Alright, maybe they haven’t paid you back directly. They have paid pack the US Government. The Federal National Mortgage Association, or Fannie Mae as it’s more commonly known is a government sponsored enterprise (GSE). It was founded in 1938 during the great depression as a part of the new deal. Its purpose is to securitize mortgages made by lenders and turn them into mortgage backed securities. This allows lenders to free up additional capital to make more loans. This, in theory, allows for greater home ownership.

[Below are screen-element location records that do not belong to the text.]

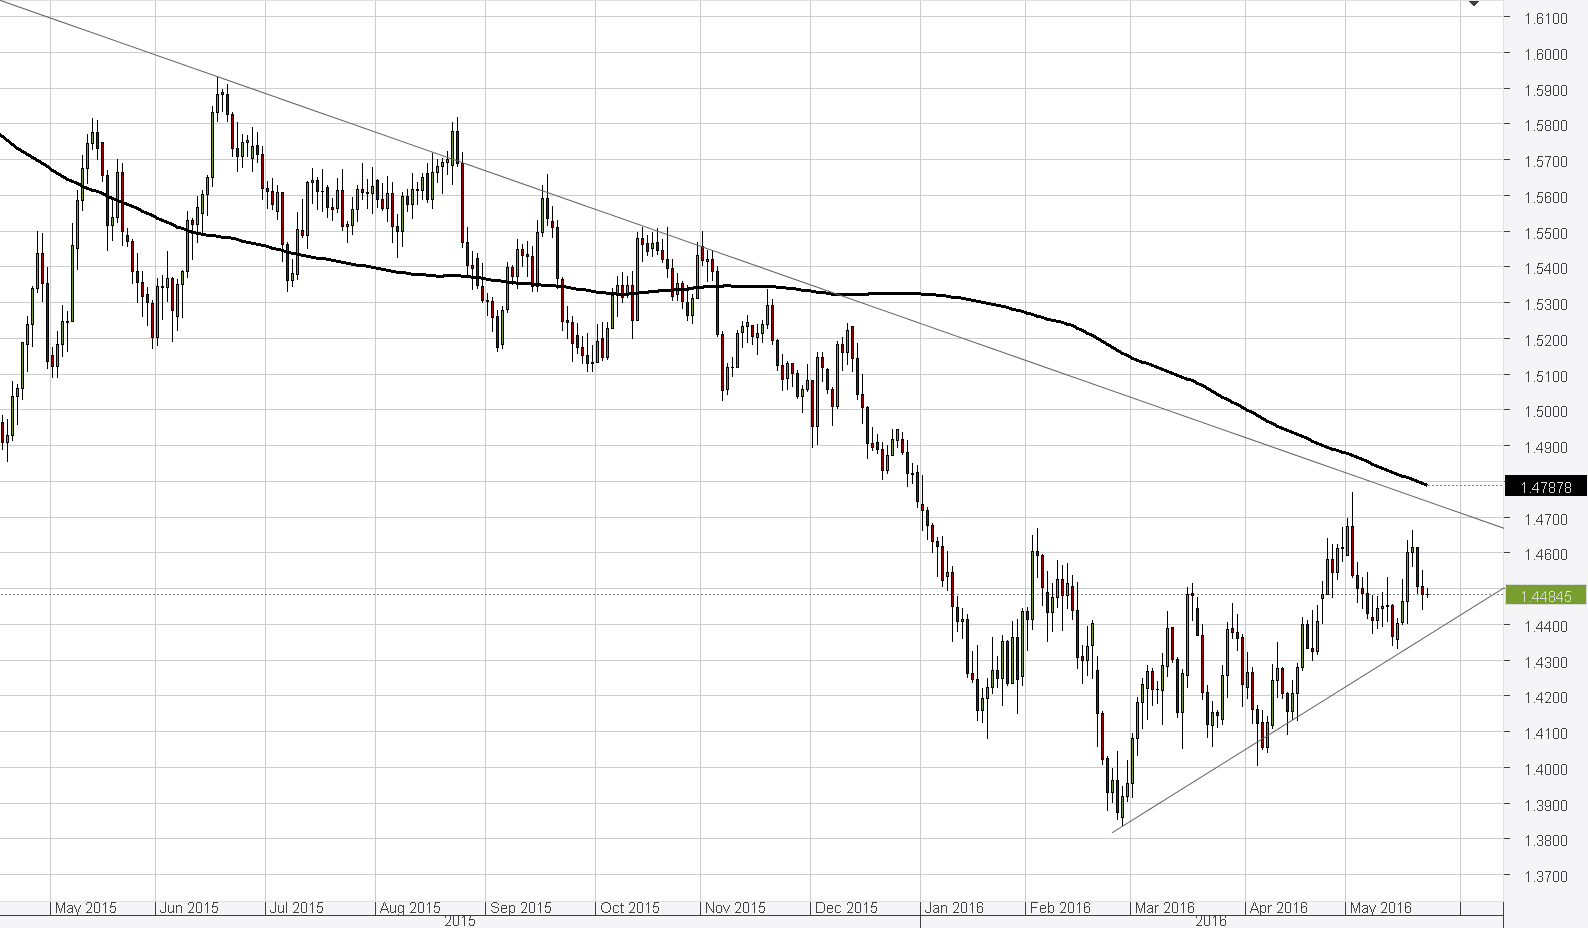
Task: Click the green 1.44845 current price tag
Action: click(x=1545, y=596)
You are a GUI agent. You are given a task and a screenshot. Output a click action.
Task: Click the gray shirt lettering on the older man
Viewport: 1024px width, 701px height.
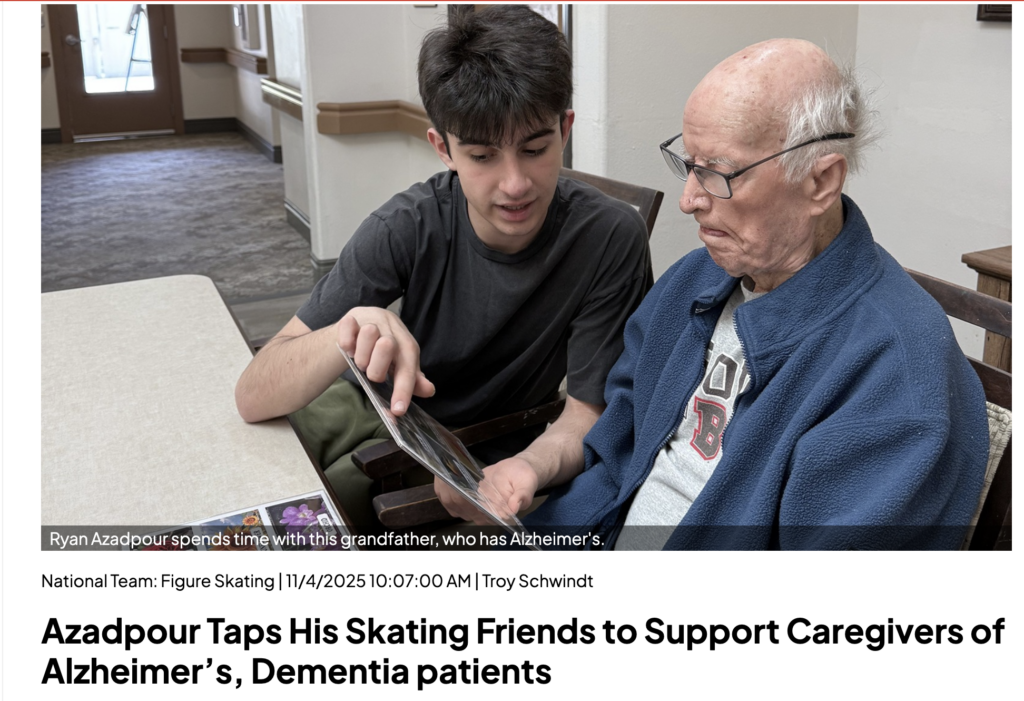[x=718, y=405]
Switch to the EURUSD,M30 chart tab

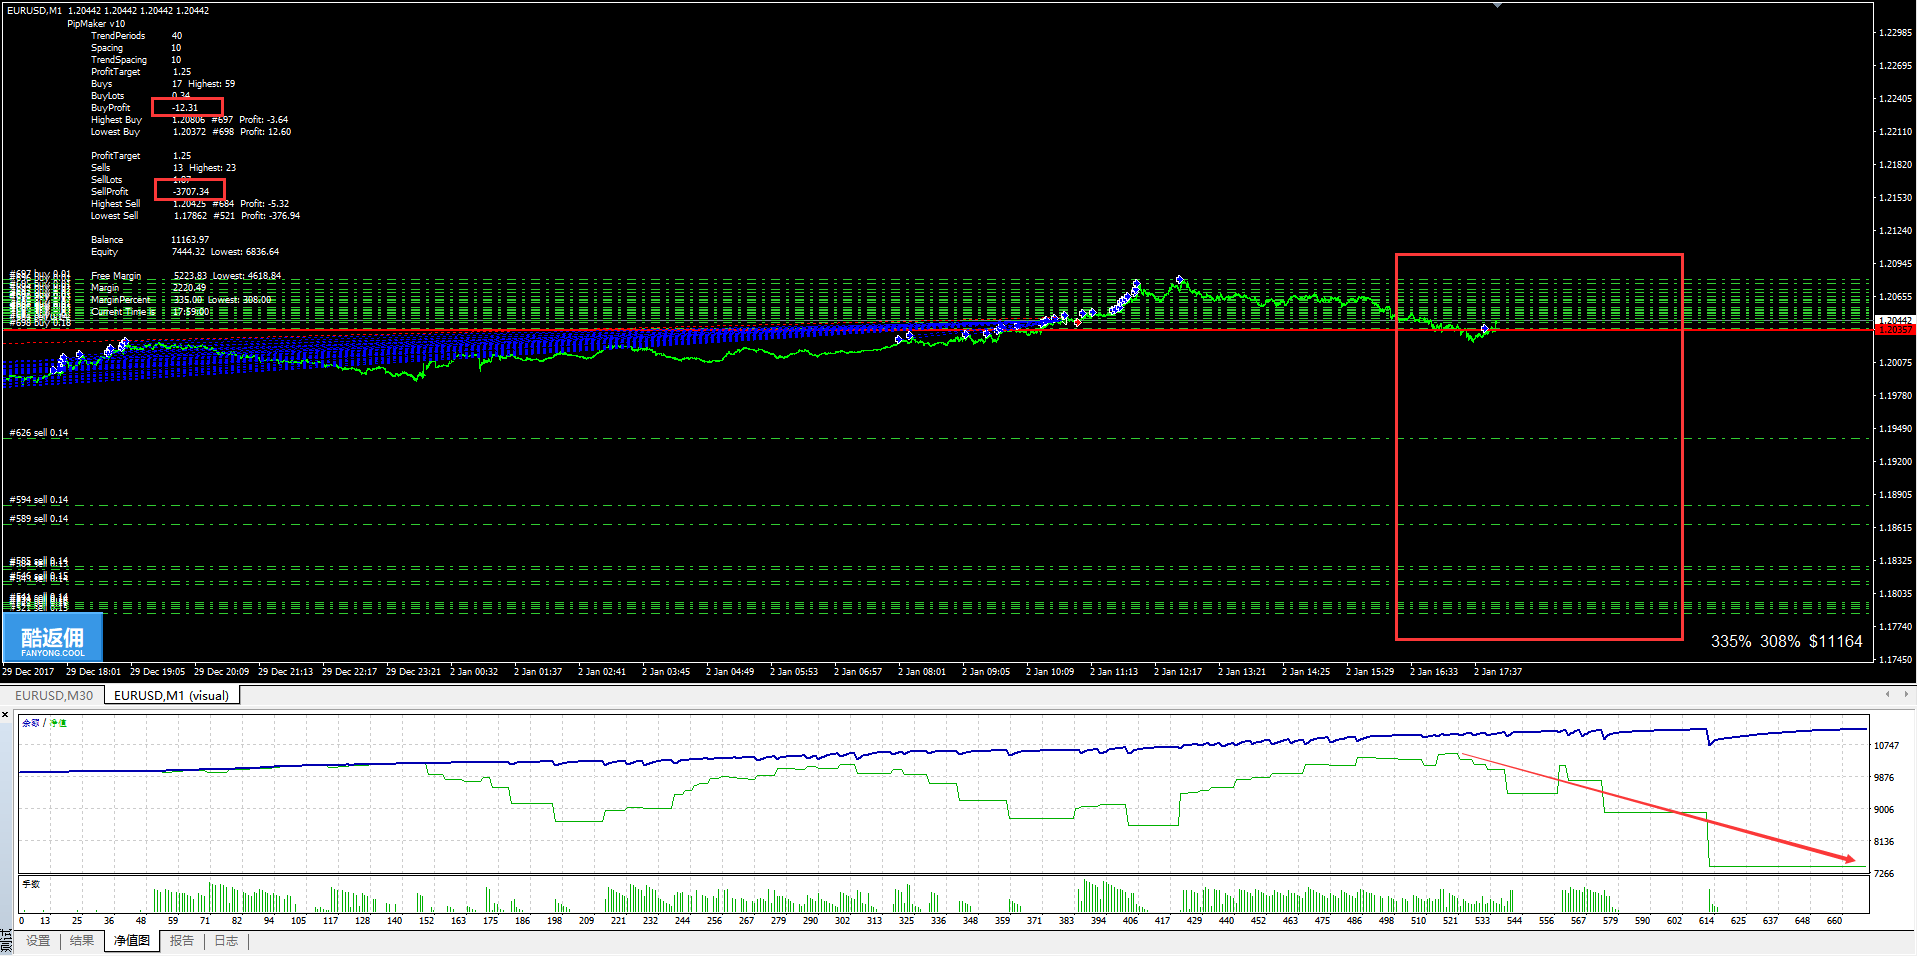[x=53, y=696]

In 2008, Fannie Mae was on the brink of bankruptcy. The mortgage meltdown had weakened the mortgage giant and its stock plummeted 90%. They, along with Freddie Mac (another GSE), owned about half of the $12 Trillion mortgage market. On September 7, 2008, it was announced by James Lockhart, director of the Federal Housing Finance Agency, that the Federal Government would take Fannie Mae into conservatorship. Basically, they took control of the company. By the end, the Federal Government (you and I) would bail Fannie Mae out to the tune of $189.5 billion.

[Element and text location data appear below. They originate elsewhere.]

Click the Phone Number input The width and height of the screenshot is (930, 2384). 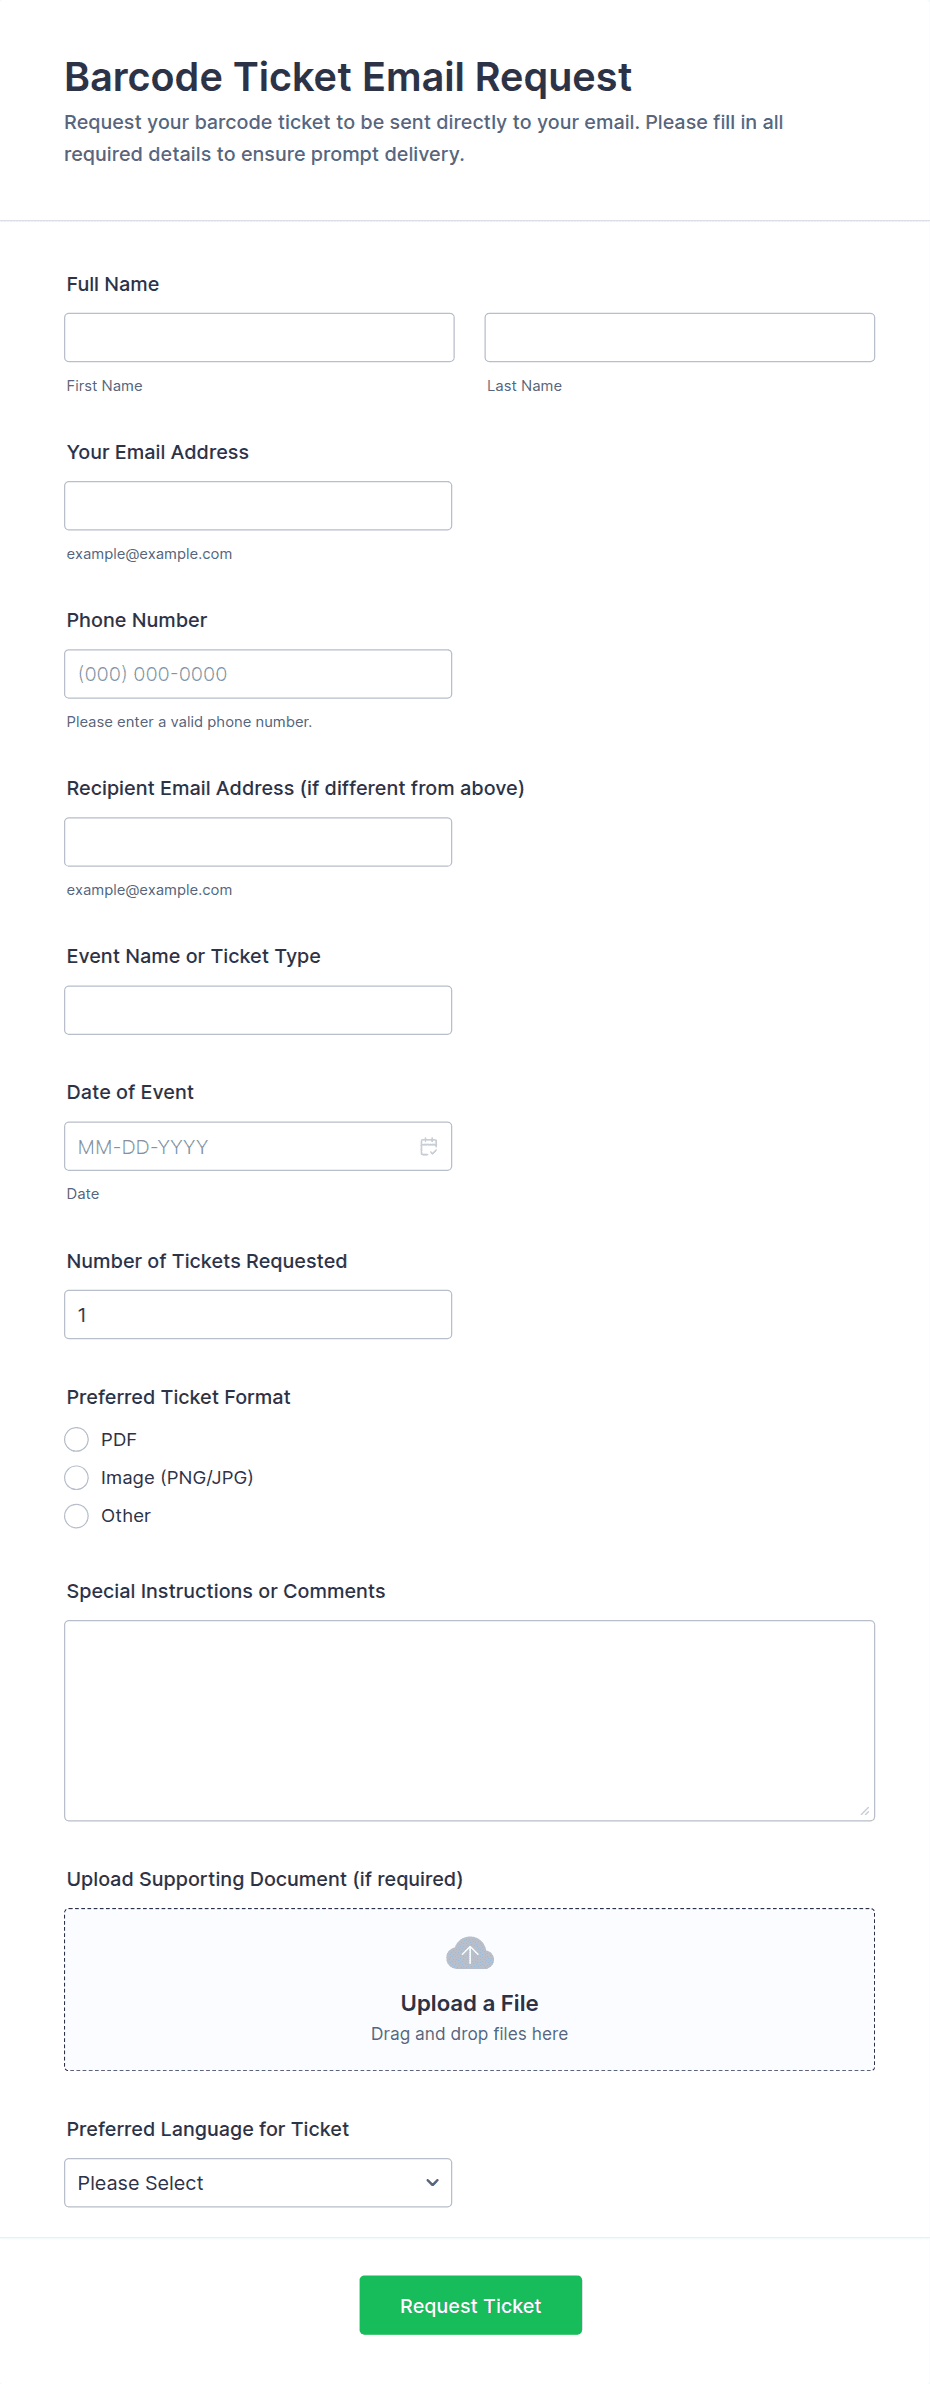(257, 673)
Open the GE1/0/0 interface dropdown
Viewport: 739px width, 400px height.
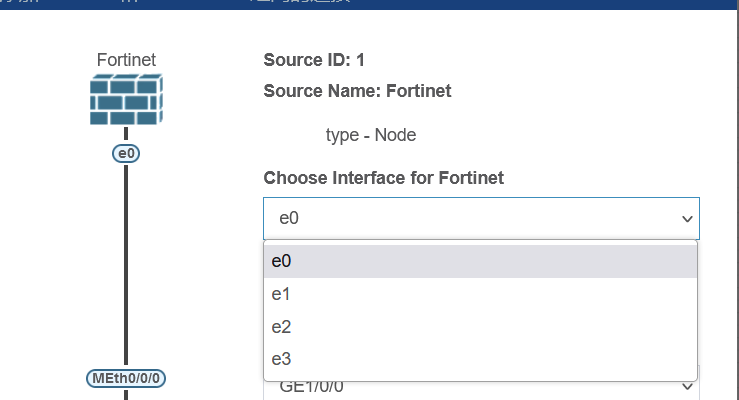[x=480, y=389]
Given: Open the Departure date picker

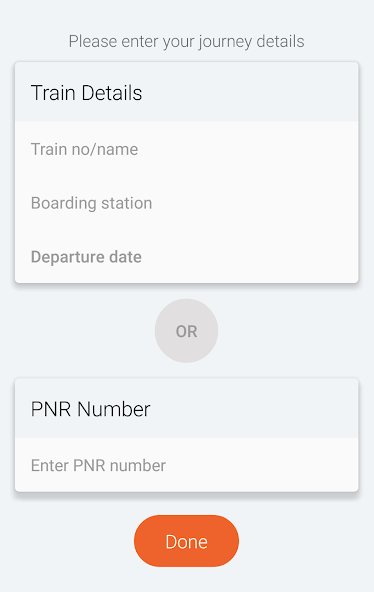Looking at the screenshot, I should click(186, 257).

Now, the good news; as of the fourth quarter of 2013, Fiannie Mae has repaid the entire debt bailout amount and then some. With an annual record setting income of $84.8 billion in 2013, they were able to pay back the remaining balance of their federal loan. More specifically, they have paid back $192.5 billion dollars to the federal government to date. This is good news for the economy and the housing market. While I don’t prescribe that everything is back to normal with the economy writ large, I’m optimistic.
Most people tend to put a lot of the blame on the banks for the housing meltdown. I understand this belief and agree to some extent. Fannie Mae is certainly guilty as well. But, people should place blame on the department of Housing and Urban Development (HUD). HUD changed the requirement for affordable housing loan percentages. This was a prime factor in the mortgage meltdown. At one point, HUD required 56% of loans to be considered affordable housing loans. This lead to Fannie Mae (and Freddie Mac) established programs to buy $5 trillion in mortgages and encouraged lenders to relax standards. This encouragement, in a sense, created a race to the bottom and would feed the drive for lenders to come up with any way possible to qualify people for mortgages. These methods included, among others, the use of no-doc, ARM, negative amortization (NegAM), and no money down mortgages.
We all know what happened next; the worst mortgage meltdown in history. While their intentions may have been good, the real world impact of these policies and decisions were devastating. In this case, it created a mortgage feeding frenzy that would end in disaster. I’m thankful that today things are returning to normal and Fannie Mae has paid back the Federal Government, i.e. the US tax payers.